J’aimerais certes disposer de davantage d’outils, mais notre action a un impact sur les réformes politiques engagées par certains parlements. Il arrive ainsi qu’un ministre m’informe qu’un article que j’ai écrit ou un entretien que j’ai donné l’a aidé dans son argumentation dès lors que nous avions identifié dans un pays les bonnes pratiques pouvant valoir d’exemple pour le sien. Cela suffit-il? Sans doute pas. Mes ressources ne sont pas suffisantes pour mener un travail efficace concernant les minorités. Vous pouvez en revanche faire beaucoup en tant que parlementaires au niveau national.

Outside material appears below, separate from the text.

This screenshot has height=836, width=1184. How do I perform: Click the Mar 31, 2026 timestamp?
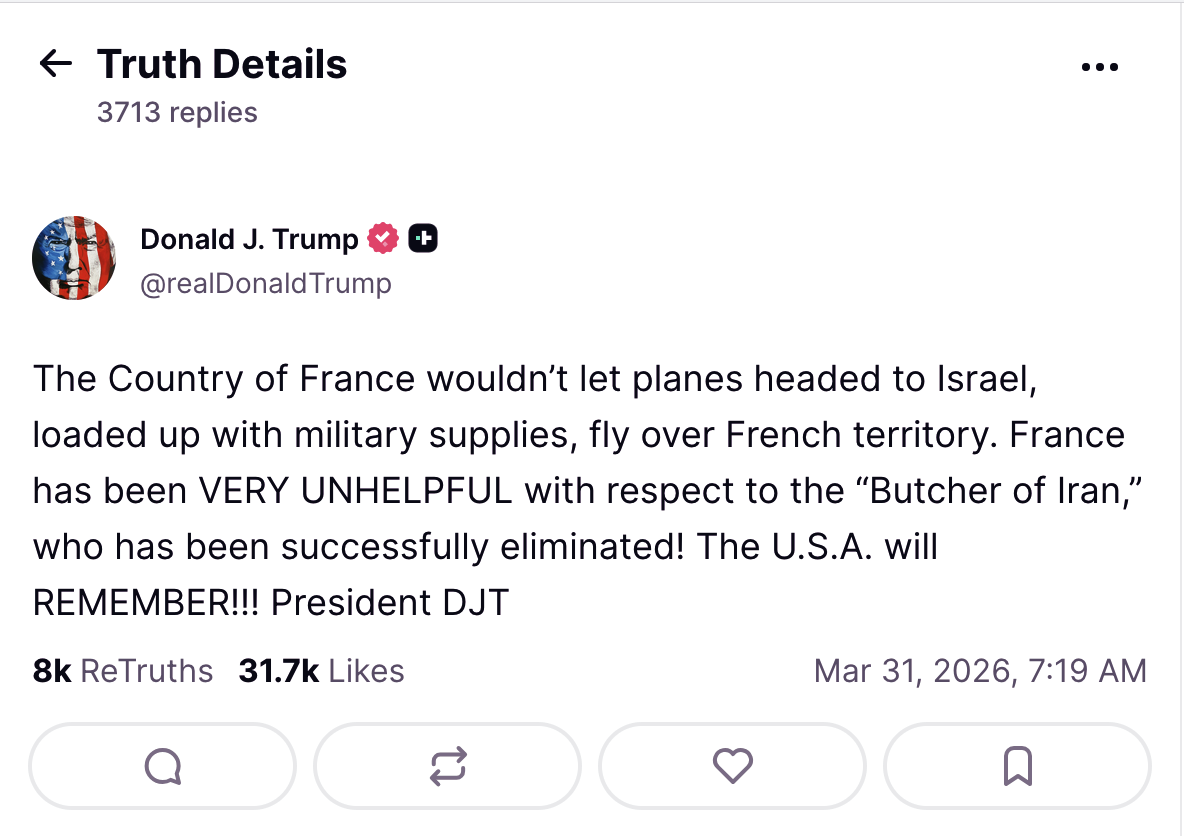click(980, 671)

J’espère en tout cas vous retrouver dans votre pays quand je m’y rendrai.

Mme MAGRADZE (Géorgie)* – Ma question concerne les droits des personnes affectées de handicaps psychosociaux. Quelle est votre position sur le placement volontaire et le traitement donné à ces personnes sans leur consentement?

M. LE COMMISSAIRE AUX DROITS DE L’HOMME – Comme je l’ai indiqué, j’ai déjà travaillé sur cette question. Pour ce qui est du placement et des soins psychiatriques, je me suis penché sur la situation du Danemark et de la Norvège.

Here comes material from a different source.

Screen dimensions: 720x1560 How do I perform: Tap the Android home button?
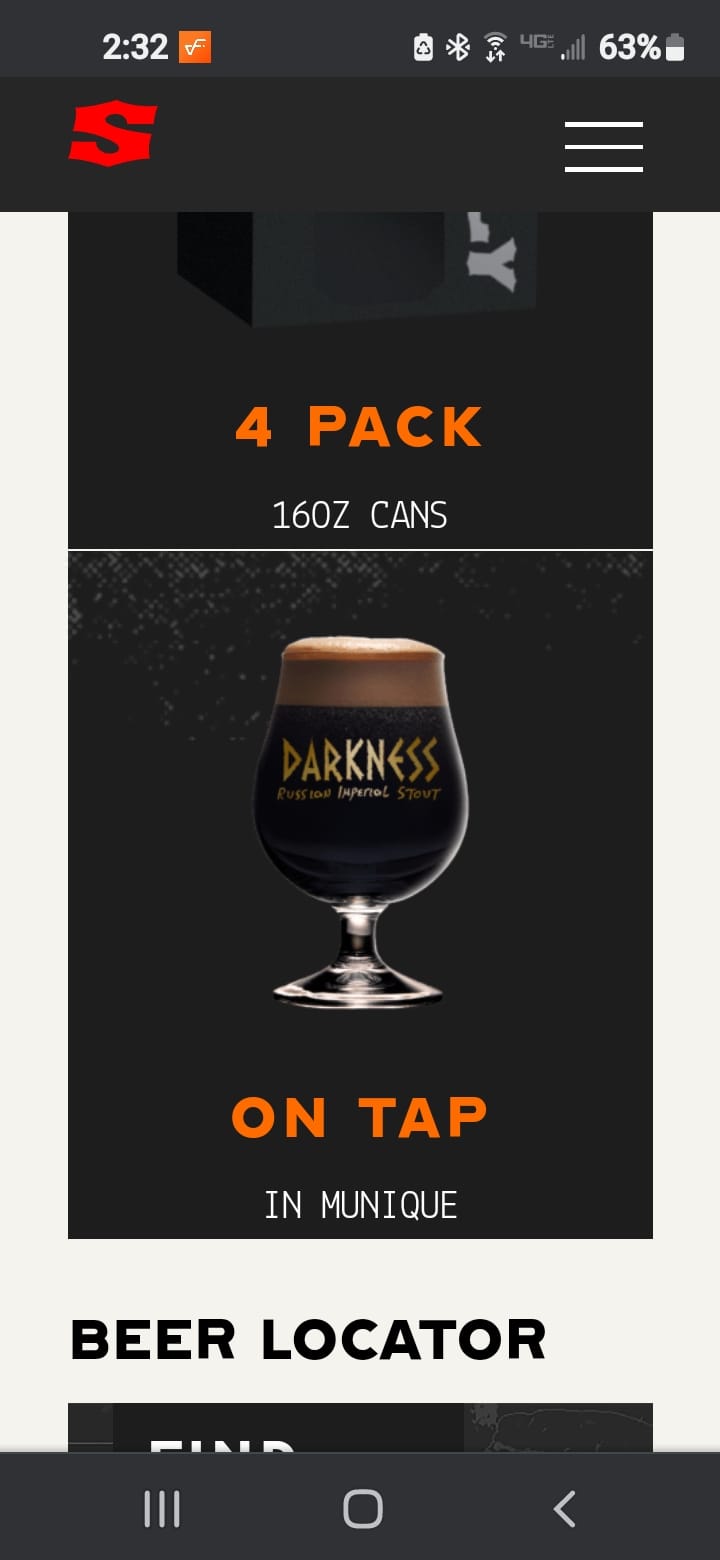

Tous les pays du Conseil de l’Europe ont du mal à s’adapter au changement de paradigme exigé par la Convention des Nations Unies relative aux droits des personnes handicapées. De fait, c’est une tâche difficile.

La législation sur le placement et les soins exercés sans le consentement de la personne doit être non discriminatoire. Il faut pour cela appliquer des critères objectifs. Les Etats membres doivent être très vigilants sur ce point: le nombre de mesures de placement et l’utilisation de mesures coercitives en psychiatrie doivent décroître. Les traitements doivent être fondés sur le consentement libre et éclairé de la personne concernée, sauf bien sûr dans des cas d’urgence – mais ces cas sont rares. Il faut donc également veiller à mettre en conformité la législation en matière de faculté de décision. Les gens doivent être associés aux décisions les concernant. Je me suis penché sur la situation de bien des pays. Je puis donc dire que, souvent, on prive des personnes de ce droit: d’autres prennent ces décisions à leur place. C’est là une des choses qui doivent changer.

M. JÓNASSON (Islande)* – Je voudrais commencer par vous remercier pour le travail très important que vous effectuez.

Ce matin, nous avons parlé du projet de protocole additionnel à la Convention du Conseil de l’Europe pour la prévention du terrorisme. La raison en est que les Etats membres sont en train de changer leur législation et d’élargir les possibilités juridiques permettant de punir le terrorisme. Vous avez lancé un avertissement: vous voulez plus de clarté et une meilleure protection des droits de l’homme. Ma question est donc la suivante: est-ce que l’on répond à vos attentes?

M. LE COMMISSAIRE AUX DROITS DE L’HOMME* – J’ai cru comprendre que des garde-fous supplémentaires avaient été proposés par l’Assemblée au Comité des Ministres; je salue cette démarche. Le texte voté parle expressément des droits de l’homme.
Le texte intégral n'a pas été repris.